(Saved entries)
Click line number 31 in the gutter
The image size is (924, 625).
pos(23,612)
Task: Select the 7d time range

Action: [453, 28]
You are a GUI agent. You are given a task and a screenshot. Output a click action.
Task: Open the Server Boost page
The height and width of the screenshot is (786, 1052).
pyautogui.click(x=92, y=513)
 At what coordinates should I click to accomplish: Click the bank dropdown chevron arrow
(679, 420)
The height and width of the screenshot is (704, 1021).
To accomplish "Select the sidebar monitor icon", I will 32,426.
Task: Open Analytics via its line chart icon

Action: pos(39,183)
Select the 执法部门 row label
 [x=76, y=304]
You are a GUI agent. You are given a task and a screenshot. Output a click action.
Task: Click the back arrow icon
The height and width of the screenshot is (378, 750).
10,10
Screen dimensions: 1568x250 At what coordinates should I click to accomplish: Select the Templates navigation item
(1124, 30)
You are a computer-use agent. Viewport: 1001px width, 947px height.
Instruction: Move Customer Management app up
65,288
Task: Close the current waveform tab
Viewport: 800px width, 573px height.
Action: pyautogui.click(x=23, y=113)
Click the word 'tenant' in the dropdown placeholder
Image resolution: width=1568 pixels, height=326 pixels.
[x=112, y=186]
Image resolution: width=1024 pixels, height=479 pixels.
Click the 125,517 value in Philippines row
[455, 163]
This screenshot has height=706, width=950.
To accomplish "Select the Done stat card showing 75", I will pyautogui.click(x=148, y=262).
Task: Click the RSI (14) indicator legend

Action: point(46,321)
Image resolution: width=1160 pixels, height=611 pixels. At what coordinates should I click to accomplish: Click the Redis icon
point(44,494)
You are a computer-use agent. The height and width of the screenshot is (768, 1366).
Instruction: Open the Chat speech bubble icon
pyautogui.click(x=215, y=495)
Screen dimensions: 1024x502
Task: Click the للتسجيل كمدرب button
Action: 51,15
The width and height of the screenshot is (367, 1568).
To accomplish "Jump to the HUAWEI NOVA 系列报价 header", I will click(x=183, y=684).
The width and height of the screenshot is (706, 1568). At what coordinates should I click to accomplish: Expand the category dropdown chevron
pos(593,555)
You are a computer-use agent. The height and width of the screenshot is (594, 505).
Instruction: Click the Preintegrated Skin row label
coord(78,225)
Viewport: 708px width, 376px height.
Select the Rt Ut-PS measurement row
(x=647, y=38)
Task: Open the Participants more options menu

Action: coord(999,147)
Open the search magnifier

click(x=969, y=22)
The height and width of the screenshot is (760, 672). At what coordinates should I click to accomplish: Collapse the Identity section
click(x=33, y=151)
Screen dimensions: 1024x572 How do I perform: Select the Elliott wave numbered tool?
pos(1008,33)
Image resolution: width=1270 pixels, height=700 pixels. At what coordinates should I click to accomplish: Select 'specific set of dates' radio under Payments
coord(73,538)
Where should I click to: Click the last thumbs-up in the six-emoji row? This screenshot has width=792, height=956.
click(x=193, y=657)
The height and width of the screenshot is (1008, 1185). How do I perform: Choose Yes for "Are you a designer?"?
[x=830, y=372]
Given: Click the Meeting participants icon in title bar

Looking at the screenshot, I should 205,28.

Exercise aim: If a line in the entries above contains "computer", report it.

Final answer:
You are a computer-use agent. Viewport: 1001px width, 947px height.
You are a computer-use agent. The height and width of the screenshot is (768, 1366).
You are a computer-use agent. The height and width of the screenshot is (594, 505).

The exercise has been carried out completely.